┌──

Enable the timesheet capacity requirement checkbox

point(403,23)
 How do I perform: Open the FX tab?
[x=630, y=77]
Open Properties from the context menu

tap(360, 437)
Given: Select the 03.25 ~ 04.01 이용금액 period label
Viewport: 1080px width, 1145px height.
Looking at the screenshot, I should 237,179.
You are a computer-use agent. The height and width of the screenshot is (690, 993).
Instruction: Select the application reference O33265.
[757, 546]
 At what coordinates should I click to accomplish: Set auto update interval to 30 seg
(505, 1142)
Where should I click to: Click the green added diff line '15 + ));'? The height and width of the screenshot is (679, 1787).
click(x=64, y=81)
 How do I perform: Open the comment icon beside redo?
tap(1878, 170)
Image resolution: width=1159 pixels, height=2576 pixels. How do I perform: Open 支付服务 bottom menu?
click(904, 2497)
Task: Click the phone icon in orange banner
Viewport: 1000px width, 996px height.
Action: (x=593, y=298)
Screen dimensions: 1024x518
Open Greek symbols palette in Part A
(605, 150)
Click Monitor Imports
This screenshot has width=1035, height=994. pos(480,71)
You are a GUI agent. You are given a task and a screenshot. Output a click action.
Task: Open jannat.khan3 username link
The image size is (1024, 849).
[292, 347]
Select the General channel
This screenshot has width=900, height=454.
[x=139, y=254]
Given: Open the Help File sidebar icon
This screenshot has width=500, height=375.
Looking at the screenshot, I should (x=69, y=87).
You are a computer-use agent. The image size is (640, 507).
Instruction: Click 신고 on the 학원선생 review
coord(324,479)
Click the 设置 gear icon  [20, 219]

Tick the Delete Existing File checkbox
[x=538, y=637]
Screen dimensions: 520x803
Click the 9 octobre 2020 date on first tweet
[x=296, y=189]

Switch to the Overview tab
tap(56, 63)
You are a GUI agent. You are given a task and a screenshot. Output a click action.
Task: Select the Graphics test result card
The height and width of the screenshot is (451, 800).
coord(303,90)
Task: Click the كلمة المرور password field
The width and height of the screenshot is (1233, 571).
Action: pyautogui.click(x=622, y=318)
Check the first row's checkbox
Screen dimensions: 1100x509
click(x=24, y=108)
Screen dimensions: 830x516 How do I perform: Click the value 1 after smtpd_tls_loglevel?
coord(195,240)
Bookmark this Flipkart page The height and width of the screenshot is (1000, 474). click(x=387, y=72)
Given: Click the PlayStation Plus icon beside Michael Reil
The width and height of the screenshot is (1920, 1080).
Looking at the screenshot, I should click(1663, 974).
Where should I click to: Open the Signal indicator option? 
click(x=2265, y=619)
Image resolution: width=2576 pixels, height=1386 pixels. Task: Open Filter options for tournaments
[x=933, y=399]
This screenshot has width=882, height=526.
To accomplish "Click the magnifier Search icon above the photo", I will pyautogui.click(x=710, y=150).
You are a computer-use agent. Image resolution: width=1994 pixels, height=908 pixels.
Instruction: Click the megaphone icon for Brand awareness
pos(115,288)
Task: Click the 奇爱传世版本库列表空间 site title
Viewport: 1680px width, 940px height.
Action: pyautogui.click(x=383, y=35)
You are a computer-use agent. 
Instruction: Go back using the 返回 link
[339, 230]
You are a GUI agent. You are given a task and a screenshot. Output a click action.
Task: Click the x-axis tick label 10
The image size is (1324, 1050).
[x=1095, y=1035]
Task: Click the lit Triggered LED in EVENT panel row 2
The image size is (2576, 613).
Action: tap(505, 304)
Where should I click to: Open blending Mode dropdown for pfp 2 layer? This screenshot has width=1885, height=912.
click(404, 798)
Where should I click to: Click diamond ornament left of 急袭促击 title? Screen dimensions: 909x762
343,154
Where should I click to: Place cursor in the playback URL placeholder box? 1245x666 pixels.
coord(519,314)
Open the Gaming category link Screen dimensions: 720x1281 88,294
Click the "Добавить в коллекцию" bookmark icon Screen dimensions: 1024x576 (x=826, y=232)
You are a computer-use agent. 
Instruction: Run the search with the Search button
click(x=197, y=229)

└──

Whichever lines of the data include the word "computer", pull them out.

You are a computer-use agent. The height and width of the screenshot is (690, 993).
You are a computer-use agent. The image size is (640, 507).
You are a computer-use agent. Image resolution: width=1994 pixels, height=908 pixels.
You are a computer-use agent. 
You are a computer-use agent. 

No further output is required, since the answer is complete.